We’re relatively new as VCs. When we started, we had to surround ourselves with people who’ve done this for decades. We were very fortunate that we were able to get their support and get their mindshare. From them, we learned that these hype cycles come and go all the time. Every few years, there’s a flavor of the month.

When you’ve gone through a few cycles, you know that investing is more about discipline and therefore, if you are able to build your discipline strategy, you will be able to weather the ups and downs. We went about talking to people that we admire and learn from. We went about building our discipline strategy, which ultimately comes down to a few things. Number one is, we’re going to stay small.

At the stage at which we invest, a large fund will distract us from operating at the stage at which we invest. It’s easier to return a smaller fund. You don’t have to chase unicorns. When we invest, we expect every one of our portfolio company to become a billion-dollar company. That doesn’t mean that if they don’t, we won’t be able to return the fund. Just playing the numbers, a $25 million fund and a $300 million exit returns my fund. That’s predicated on the ownership being a big factor on that.

That’s the second thing we focus on. We need to be investing with conviction. We need to invest early. We need to secure 10% to 15% ownership for the risk that we’re taking. It’s all a function of the price being reflective of the risk. Those are the kinds of two internal discipline mechanisms that we deploy – keep the funds small, invest with conviction with a meaningful ownership stake such that when there’s an exit, it’s capable of returning the fund multiple times over.
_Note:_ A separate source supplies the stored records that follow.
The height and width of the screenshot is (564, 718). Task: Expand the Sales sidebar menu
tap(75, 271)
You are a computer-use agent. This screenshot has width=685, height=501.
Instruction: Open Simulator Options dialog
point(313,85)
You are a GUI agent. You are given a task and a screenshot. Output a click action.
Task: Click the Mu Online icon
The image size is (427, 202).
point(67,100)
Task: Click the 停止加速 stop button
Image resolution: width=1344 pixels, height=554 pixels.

Lastly, this is the externality that comes to mind. There are different types of founders. There are founders who are really good at creating their own brand and building the hype around what they’re doing. They will be able to raise a lot of money because of their past success. Then there are founders who are just very execution-focused. They will raise only what is needed to get to the next milestone. They look at capital as a means to the end. They don’t celebrate funding rounds.

When we look at our portfolio, we have more of the latter kind of founders. That gives us some comfort that these companies will be built in the more traditional capital-efficient way. This means that they won’t raise 16 rounds. They will raise some rounds.
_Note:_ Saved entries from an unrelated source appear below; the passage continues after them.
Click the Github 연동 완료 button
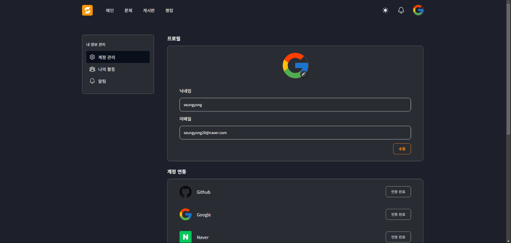511x243 pixels. pyautogui.click(x=398, y=192)
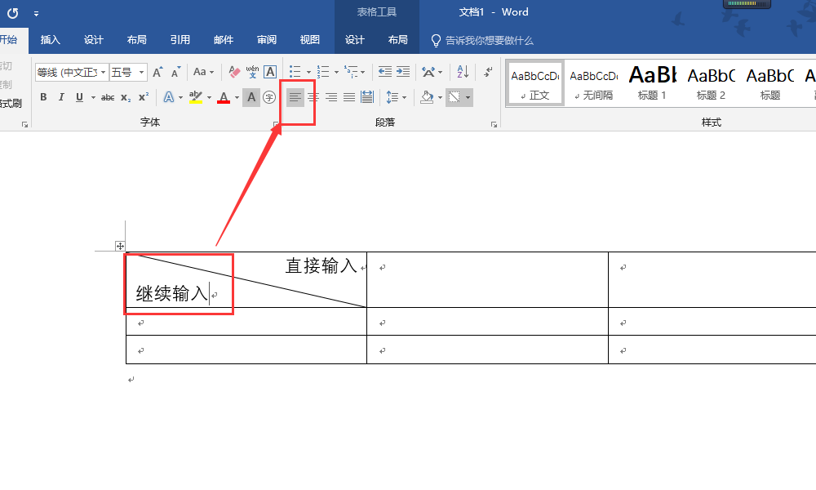Select the justify alignment icon
Viewport: 816px width, 490px height.
tap(349, 97)
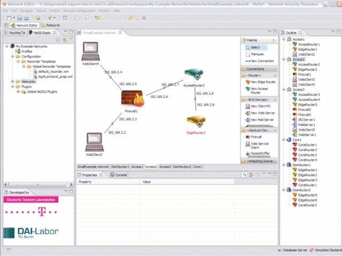
Task: Choose the New Connection tool
Action: tap(260, 62)
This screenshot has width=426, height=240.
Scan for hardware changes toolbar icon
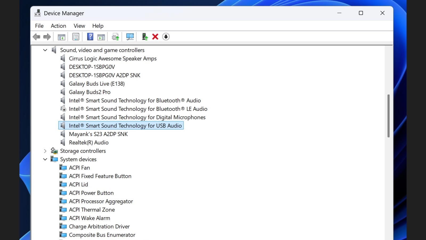(x=130, y=37)
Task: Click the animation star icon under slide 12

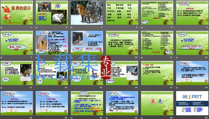Action: pyautogui.click(x=177, y=58)
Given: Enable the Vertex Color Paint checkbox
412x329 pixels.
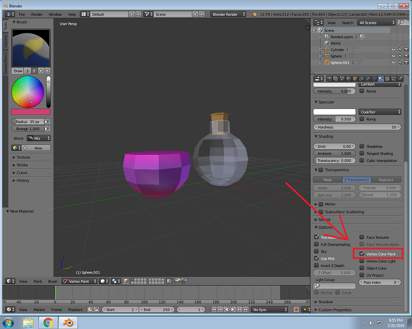Looking at the screenshot, I should (362, 254).
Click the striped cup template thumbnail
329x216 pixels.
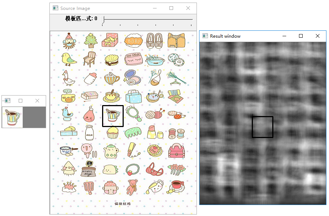click(12, 118)
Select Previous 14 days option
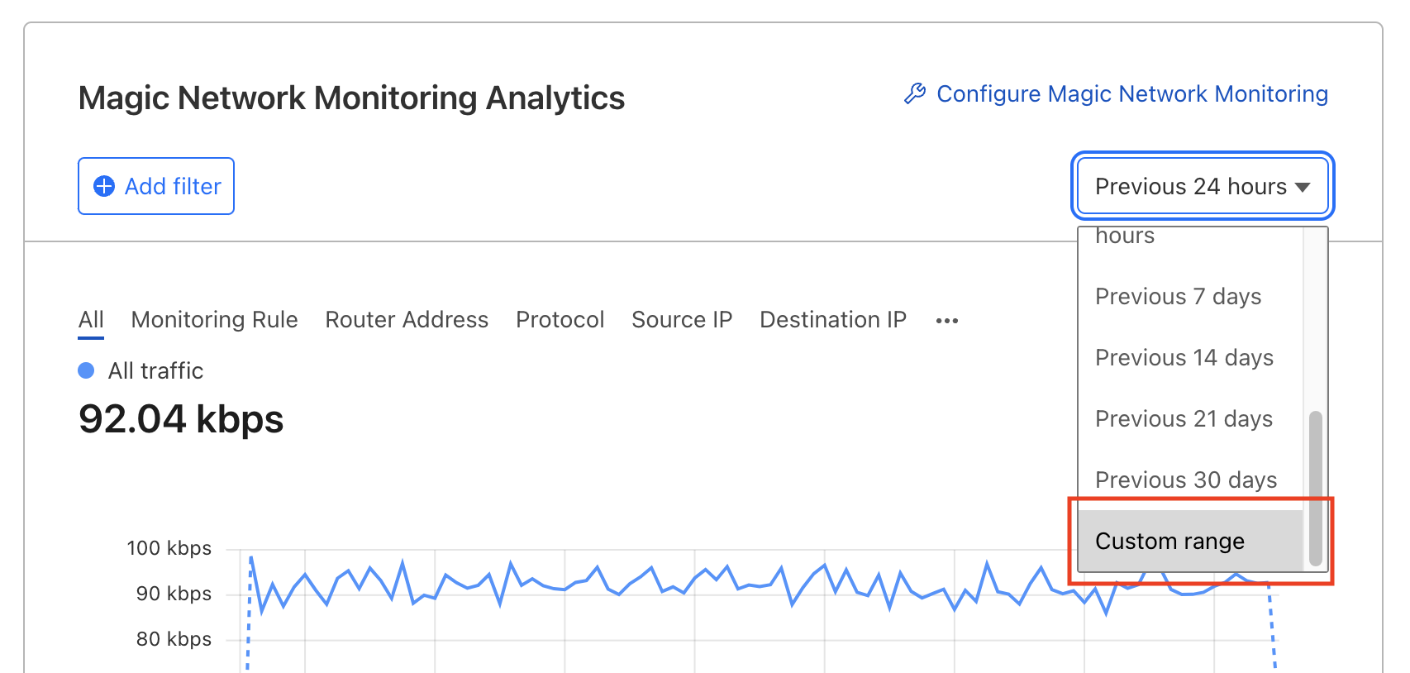 coord(1184,357)

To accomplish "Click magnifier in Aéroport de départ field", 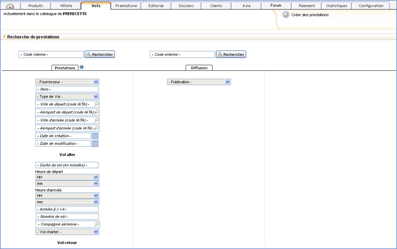I will coord(96,112).
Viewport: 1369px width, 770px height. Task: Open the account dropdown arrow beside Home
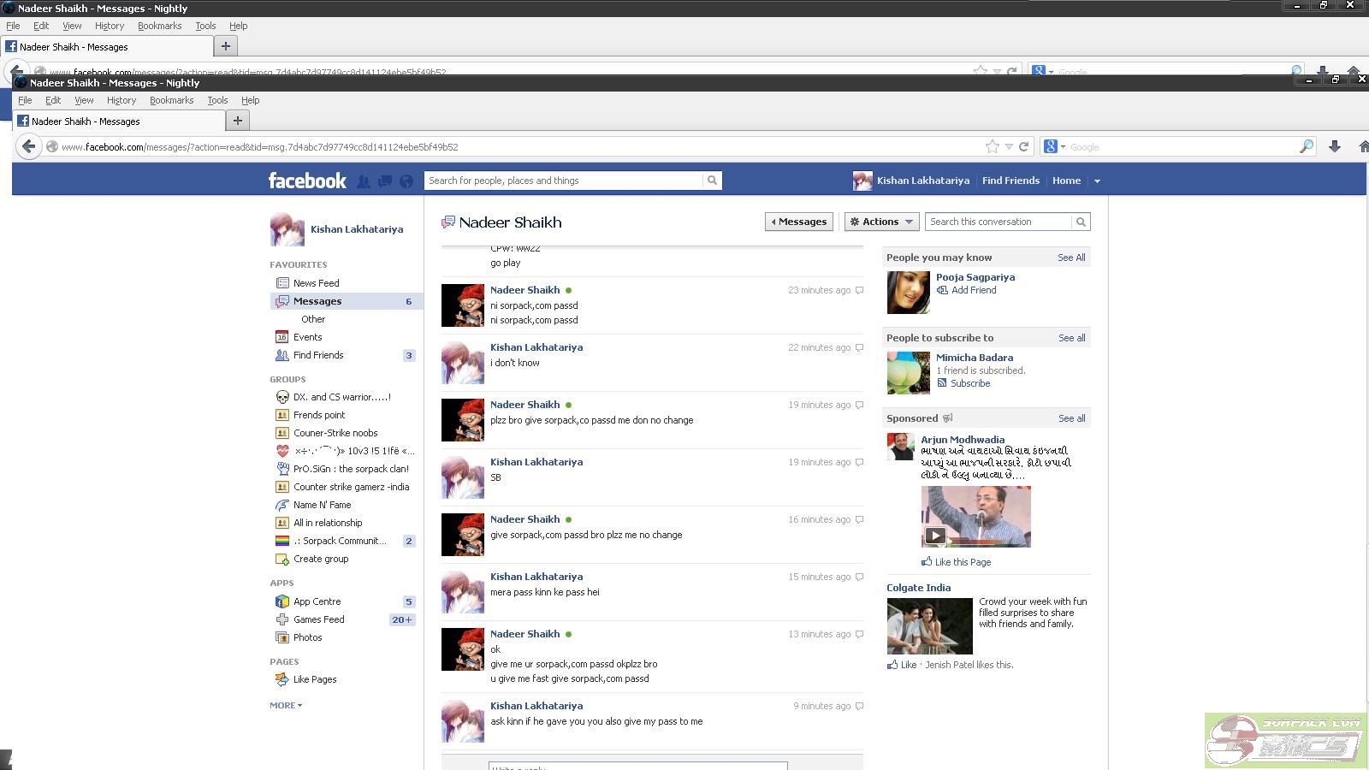point(1097,181)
Sramana Mitra: By many hundred miles, that is our preferred category of entrepreneurs. We try to steer our entrepreneurs in that direction. With very few exceptions, mostly people make more money by being capital-efficient than raising huge amounts of money that get buried under liquidation preferences.

Nitin Pachisia: Right. It happens all the time. Being on the VC side, there is some blame that the VCs have to take for that. We’re not being responsible as investors to bring that mindset to the entrepreneurs. I think people are realizing themselves that infusing capital all the time is not a sustainable way of building the company.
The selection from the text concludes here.